The whilom actress folded her hands in her lap, a sort of restless energy about her as she fidgeted with her wedding band.
For a time neither one spoke. An unease parley of words. One Yukiko dared to stray from first.
“I never stopped caring, you know.”
Yukiko’s eyes, seemingly overly bright in their own right, caught the restive flicker of firelight as she peered through the bay window into the yard beyond. Not able to met Sharon’s gaze at her own unguarded avowal.
“It would’ve been kinder to both of us, if you had.”
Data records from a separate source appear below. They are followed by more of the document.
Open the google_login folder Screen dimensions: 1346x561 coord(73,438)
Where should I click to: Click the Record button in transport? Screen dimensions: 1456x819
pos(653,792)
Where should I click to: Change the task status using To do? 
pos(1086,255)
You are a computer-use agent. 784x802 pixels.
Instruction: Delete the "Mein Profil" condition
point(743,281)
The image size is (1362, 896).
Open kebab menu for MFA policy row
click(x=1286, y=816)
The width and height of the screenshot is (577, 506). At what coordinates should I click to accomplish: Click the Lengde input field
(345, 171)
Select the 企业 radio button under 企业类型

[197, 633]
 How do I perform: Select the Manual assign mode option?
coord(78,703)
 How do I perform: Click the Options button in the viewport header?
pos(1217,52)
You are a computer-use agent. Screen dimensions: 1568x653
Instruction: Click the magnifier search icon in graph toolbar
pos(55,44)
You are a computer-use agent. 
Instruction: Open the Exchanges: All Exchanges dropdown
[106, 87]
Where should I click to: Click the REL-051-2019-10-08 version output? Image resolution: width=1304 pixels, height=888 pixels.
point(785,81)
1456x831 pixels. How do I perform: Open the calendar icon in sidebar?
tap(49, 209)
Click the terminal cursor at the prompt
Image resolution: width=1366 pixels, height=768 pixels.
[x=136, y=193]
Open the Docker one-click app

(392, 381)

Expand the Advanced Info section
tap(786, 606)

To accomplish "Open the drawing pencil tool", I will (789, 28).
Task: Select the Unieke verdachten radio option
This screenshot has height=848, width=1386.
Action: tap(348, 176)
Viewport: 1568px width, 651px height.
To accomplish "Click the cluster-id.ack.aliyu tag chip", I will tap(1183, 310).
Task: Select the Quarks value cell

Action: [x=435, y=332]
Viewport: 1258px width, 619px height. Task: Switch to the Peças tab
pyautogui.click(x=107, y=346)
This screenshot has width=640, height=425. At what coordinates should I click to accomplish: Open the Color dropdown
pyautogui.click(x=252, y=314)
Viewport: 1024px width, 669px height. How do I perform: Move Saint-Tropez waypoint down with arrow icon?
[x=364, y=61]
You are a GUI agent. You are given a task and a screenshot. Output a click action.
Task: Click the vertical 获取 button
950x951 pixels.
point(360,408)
“Perhaps. But there is no reasoning with sentiment, and neither should there be a need to.” Yukiko opinioned with amain.
The words of mother and son as if attuned struck a chord in her, that had better not be vibrated. Evoking the memory of that fateful met under the guise of Silverhair with staggering clarity in her mind.
“You’re quite alike. While your son might’ve inherited Yūsaku’s astute logical mindset, his compassionate and empathic nature is one I’ve come to know quite well over the years, in another. That’s the quintessence of your influence, dear. One that’s uniquely remarkable. It’s intelligence that adds to logic with keen empathy.”